With a market cap of C$1.9 billion, Canopy Growth is a diversified cannabis and cannabinoid-based consumer product company. This Canada-based company is a leading producer and distributor of cannabis and hemp-based products for recreational and medical purposes, primarily in Canada, the United States, and Germany.
Goodwill Impairment Charge Caused CGC’s Large Net Loss
The pot producer saw its net loss coming in at C$5.23 per share in the first quarter of Fiscal 2023 against the earnings of C$0.84 per share in the year-ago period. The metric also compares unfavorably with analysts’ estimates of a C$0.29 per share net loss. Notably, Canopy Growth took a non-cash goodwill impairment charge of C$1,725 million related to its cannabis operations unit, which is already included in the company’s quarterly net loss.
Impairment charges are costs that reflect a decline in the carrying value of any particular asset on a balance sheet.
Net revenues for the June quarter came in at C$110 million, decreasing 19% from the year-ago period. There was a 29% year-over-year decline in total global cannabis net revenues to C$66 million in the reported quarter. The downside was partly caused by sluggishness in value flower sales in Canada’s recreational market, largely due to the company shifting its focus on higher margin and premium products.

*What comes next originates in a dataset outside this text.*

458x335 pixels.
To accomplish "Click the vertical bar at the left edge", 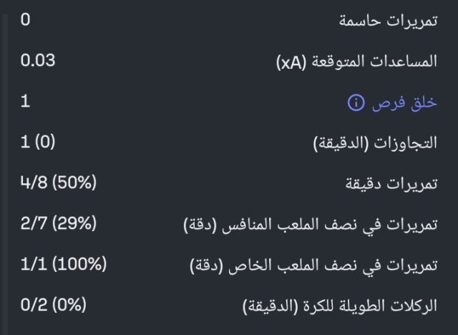I will 4,168.
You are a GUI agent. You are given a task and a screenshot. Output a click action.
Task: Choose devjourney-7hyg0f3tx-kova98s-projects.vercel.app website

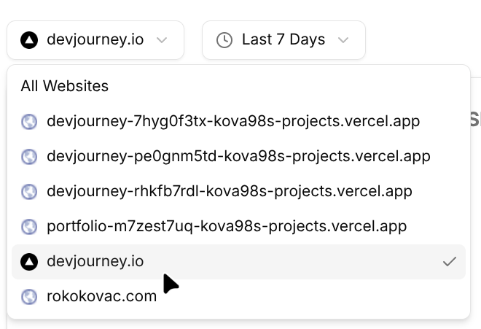(x=233, y=121)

Meanwhile, there was a 1% year-over-year rise in net revenues from other consumer products to C$44 million in the reported quarter. Furthermore, after eliminating the impact of acquired businesses and the divestiture of C3, there was a 17% decline in net revenues from the prior year.

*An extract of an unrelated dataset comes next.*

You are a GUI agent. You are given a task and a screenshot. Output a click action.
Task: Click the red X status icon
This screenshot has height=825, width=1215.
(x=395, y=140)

During the reported quarter, Canopy Growth increased its share of the combined mainstream flower and pre-rolled joint (PRJ) segment by 35 basis points, to 4.0%.
Canopy Growth witnessed a 169% year-over-year surge in BioSteel sales in the first quarter of Fiscal 2023. The upside was driven by growth in distribution channels, strong sales momentum across North America, and higher global sales.

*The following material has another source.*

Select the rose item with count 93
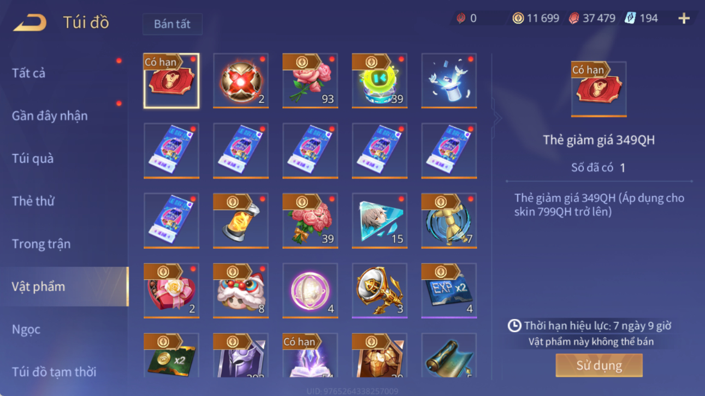The width and height of the screenshot is (705, 396). click(310, 81)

The company witnessed an outflow of C$143 million in the first-quarter Fiscal 2023. The outflow declined 23% over the prior-year period. CGC exited the June quarter with cash and short-term investments of C$1.2 billion, declining from C$1.4 billion on March 31, 2022.
Canopy Growth Has Mixed Investor Sentiment
On TipRanks, analysts have a Moderate Sell consensus rating on Canopy Growth, which is based on one Buy, five Holds, and seven Sells. However, Canopy Growth’s average price forecast is C$5.39, which implies that the stock has upside potential of over 32.2% from current levels.
While analysts have mixed feelings about the stock, financial bloggers are 62% Bullish on WEED. Similarly, retail investors on TipRanks are optimistic about the stock, as the number of portfolios with investments in WEED has increased by 2.3% in the last 30 days.
Canopy Growth: Facing Headwinds, but It Can Recover
Canopy Growth has been facing several headwinds like cheaper black-market rates, limited retail stores, regulatory issues, high inflation, and market fragmentation. However, the pot producer has moved its focus to premium products and has adopted some cost-cutting initiatives that can help it achieve profitability.
The company is maintaining its top position in the combined premium flower and PRJ segment, which is a positive sign. Canopy Growth also witnessed growth in its premium Doja and mainstream Tweed brands in the reported quarter, another positive for the stock.